Al ver hacia el Este pensé que
llovería pero cuando el sol se asomó entre nubes grises comencé a caminar. Salí
a la bocacalle del complejo judicial y vi a doña Damaris sonreírme al palmear
la masa de las tortillas que vende al lado de su puesto de venta de verduras;
últimamente vende Apio en bolsas para que lo cultives en tu patio.
Más adelante
me fijé en una de las casas más viejas de Nueva Guinea y me di cuenta que ahora
está deshabitada, en ruinas, y por ello es muy probable que un día de estos se
derrumba con un viento fuerte del noreste ya que está ubicada frente a la
antigua pista, en uno de los puntos más elevados de la ciudad.
No vi a Alan Forbes sólo a doña
Rita y nos saludamos.

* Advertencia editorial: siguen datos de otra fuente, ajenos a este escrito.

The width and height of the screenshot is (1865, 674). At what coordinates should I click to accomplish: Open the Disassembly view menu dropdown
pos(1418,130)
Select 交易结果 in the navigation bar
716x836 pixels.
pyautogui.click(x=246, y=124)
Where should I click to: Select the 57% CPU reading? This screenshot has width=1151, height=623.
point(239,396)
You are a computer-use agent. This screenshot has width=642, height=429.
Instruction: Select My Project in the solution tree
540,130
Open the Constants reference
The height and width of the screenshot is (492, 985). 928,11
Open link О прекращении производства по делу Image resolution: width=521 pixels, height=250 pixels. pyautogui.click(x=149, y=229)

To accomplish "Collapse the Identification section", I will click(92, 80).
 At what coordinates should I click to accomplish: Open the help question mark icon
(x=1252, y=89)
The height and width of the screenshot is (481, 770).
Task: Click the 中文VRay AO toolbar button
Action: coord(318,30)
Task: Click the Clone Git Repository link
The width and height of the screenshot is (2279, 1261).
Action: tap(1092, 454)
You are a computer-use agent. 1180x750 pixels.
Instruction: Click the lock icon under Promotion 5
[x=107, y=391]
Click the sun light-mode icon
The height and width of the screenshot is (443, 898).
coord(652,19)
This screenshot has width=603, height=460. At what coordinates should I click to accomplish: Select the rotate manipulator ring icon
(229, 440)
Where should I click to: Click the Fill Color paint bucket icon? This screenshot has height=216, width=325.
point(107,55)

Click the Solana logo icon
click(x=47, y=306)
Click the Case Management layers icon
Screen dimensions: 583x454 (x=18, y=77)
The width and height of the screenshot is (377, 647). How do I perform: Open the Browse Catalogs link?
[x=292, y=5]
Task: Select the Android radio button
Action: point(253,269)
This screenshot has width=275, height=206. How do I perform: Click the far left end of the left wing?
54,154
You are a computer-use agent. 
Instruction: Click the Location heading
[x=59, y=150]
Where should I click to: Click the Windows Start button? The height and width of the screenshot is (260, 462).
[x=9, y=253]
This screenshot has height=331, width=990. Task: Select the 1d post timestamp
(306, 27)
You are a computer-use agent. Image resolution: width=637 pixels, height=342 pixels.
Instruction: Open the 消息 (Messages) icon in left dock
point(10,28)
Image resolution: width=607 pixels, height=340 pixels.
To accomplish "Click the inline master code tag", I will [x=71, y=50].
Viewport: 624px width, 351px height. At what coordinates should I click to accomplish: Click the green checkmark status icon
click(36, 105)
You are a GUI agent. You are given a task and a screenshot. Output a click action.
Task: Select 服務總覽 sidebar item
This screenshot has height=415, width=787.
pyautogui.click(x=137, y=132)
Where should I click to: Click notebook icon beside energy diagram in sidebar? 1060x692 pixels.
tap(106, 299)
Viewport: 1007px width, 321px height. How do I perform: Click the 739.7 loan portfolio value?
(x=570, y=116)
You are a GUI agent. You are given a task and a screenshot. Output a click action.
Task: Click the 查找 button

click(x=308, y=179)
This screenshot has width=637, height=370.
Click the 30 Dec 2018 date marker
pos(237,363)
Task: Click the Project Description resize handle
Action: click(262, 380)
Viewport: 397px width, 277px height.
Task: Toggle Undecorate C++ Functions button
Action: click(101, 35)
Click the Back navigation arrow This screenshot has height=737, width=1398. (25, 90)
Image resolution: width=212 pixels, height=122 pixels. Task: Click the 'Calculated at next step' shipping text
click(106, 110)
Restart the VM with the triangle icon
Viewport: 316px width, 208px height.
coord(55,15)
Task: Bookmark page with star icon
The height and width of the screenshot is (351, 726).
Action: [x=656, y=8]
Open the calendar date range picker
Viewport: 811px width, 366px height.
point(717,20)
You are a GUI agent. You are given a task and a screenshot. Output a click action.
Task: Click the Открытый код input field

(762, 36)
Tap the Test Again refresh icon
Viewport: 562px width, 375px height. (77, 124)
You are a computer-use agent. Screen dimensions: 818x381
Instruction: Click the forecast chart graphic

A Alan siempre, casi siempre lo veo frente a su casa,
barriendo o recogiendo la basura de la acera y cuneta, ahora casi no lo veo
fumar, dice que está dejando el vicio pero doña Rita me hace señas de que no,
que siempre se escapa al balcón del segundo piso a ver el movimiento que hay en
la pista (cruce de personas, chavalos jugando béisbol y fútbol, animales
pastoreando entre ellos los bueyes de Payin y los caballos de Huete, camiones y
buses parqueados, entre otras cosas) y a fumarse su cigarrito.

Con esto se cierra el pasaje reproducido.